Quote, word for word, the part of the Survival of the Fittest text that opens with the words containing "Survival of the Fittest is" and closes with "World Championship match.".

### Text provided
** begin **

Survival of the Fittest is a professional wrestling tournament held by Ring of Honor (ROH). The inaugural tournament took place in 2004, and - with exceptions (2008, 2013, 2019–2020) - has become an annual tradition in ROH ever since.

Format
Wrestlers compete in a variety of "qualifying" matches, usually either singles matches or tag team matches, with the winner(s) of each match advancing to an elimination match where the last remaining competitor would be deemed the Survival of the Fittest winner, and receive a future ROH World Championship match.

History
The tournament setup is based on Maryland Championship Wrestling's Shane Shamrock Memorial Cup, as ROH was to continue the Shane Shamrock Memorial Cup following the shutdown of MCW in 2003.  However, following a controversy with ROH's owner in early 2004, MCW dropped their association with Ring of Honor, and ROH renamed the already scheduled tournament "Survival of the Fittest".

In 2019, it was announced the event would take place on November 9 and 10, but the shows were ultimately cancelled.

List of winners
2004 – Bryan Danielson
2005 – Roderick Strong
2006 – Delirious
2007 – Chris Hero
2009 – Tyler Black
2010 – Eddie Edwards
2011 – Michael Elgin
2012 – Jay Lethal
2014 – Adam Cole
2015 – Michael Elgin (2)
2016 – Bobby Fish
2017 – Punishment Martinez
2018 – Marty Scurll
2021 – Bandido

Championship match for winner
 – Championship victory
 – Championship match loss

Tournament results

2004
ROH's first Survival of the Fittest tournament took place on June 24, 2004 in Philadelphia, Pennsylvania.
Qualifying match: Mark Briscoe defeated Alex Shelley to advance
Qualifying match: Colt Cabana defeated Trent Acid to advance
Qualifying match: Generation Next (Austin Aries and Roderick Strong) defeated John Walters and Josh Daniels
This match was originally scheduled to be a singles match between Walters and Aries, but was changed to a tag team match after Generation Next attacked Walters.
As a result of scoring the victory, Aries advances to the finals.
Qualifying match: Homicide defeated Jay Briscoe to advance
Qualifying match: Bryan Danielson defeated Jack Evans to advance
Qualifying match: Samoa Joe defeated Matt Stryker to advance
Final match: Bryan Danielson defeated Austin Aries, Colt Cabana, Homicide, Mark Briscoe and Samoa Joe in a Six-Way Elimination match to win Survival of the Fittest
Samoa Joe was eliminated by Colt Cabana
Colt Cabana was eliminated by Mark Briscoe
Mark Briscoe and Homicide eliminated each other by double pinfall
Austin Aries was eliminated by Bryan Danielson

2005
ROH's second Survival of the Fittest tournament took place on September 24, 2005 in Boston, Massachusetts.

** end **

### Data
** begin **

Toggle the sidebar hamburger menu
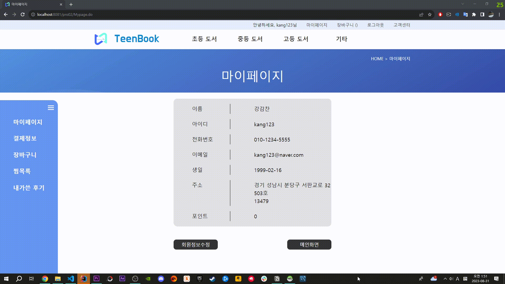The height and width of the screenshot is (284, 505). (51, 108)
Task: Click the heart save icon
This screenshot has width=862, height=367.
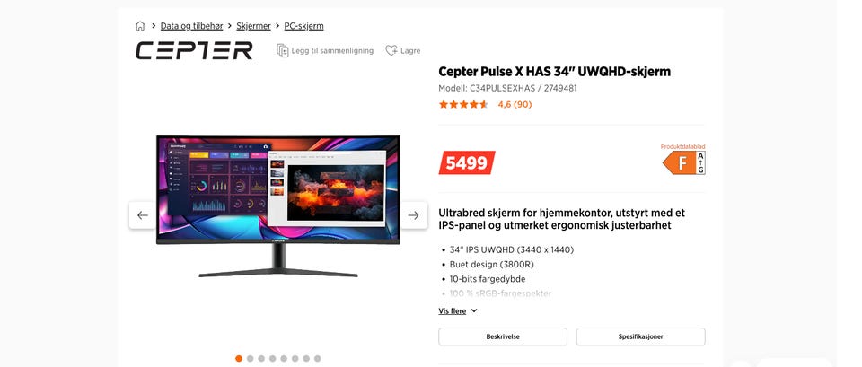Action: click(391, 50)
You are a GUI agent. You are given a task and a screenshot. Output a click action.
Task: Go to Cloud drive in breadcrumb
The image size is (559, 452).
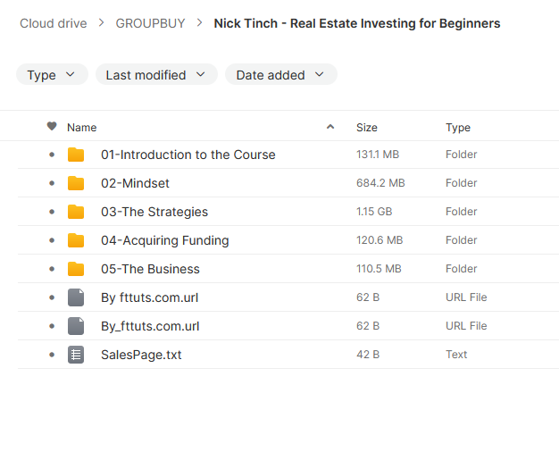point(53,23)
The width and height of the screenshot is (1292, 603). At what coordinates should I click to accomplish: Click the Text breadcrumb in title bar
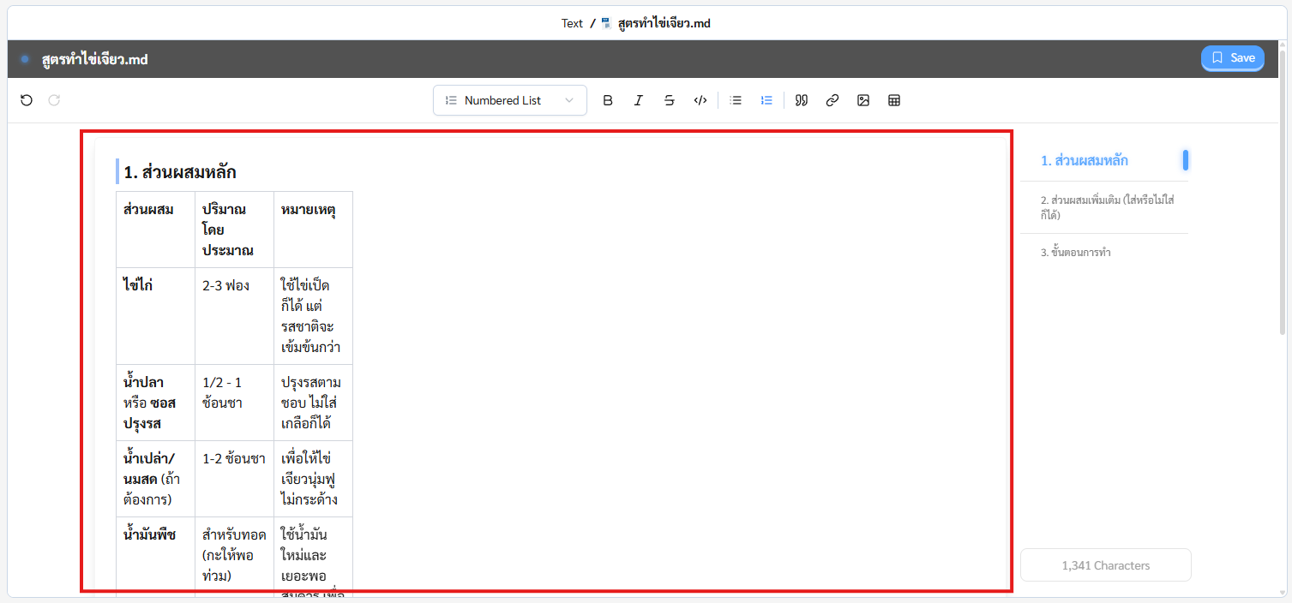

** end **

### Finished answer
Survival of the Fittest is a professional wrestling tournament held by Ring of Honor (ROH). The inaugural tournament took place in 2004, and - with exceptions (2008, 2013, 2019–2020) - has become an annual tradition in ROH ever since.

Format
Wrestlers compete in a variety of "qualifying" matches, usually either singles matches or tag team matches, with the winner(s) of each match advancing to an elimination match where the last remaining competitor would be deemed the Survival of the Fittest winner, and receive a future ROH World Championship match.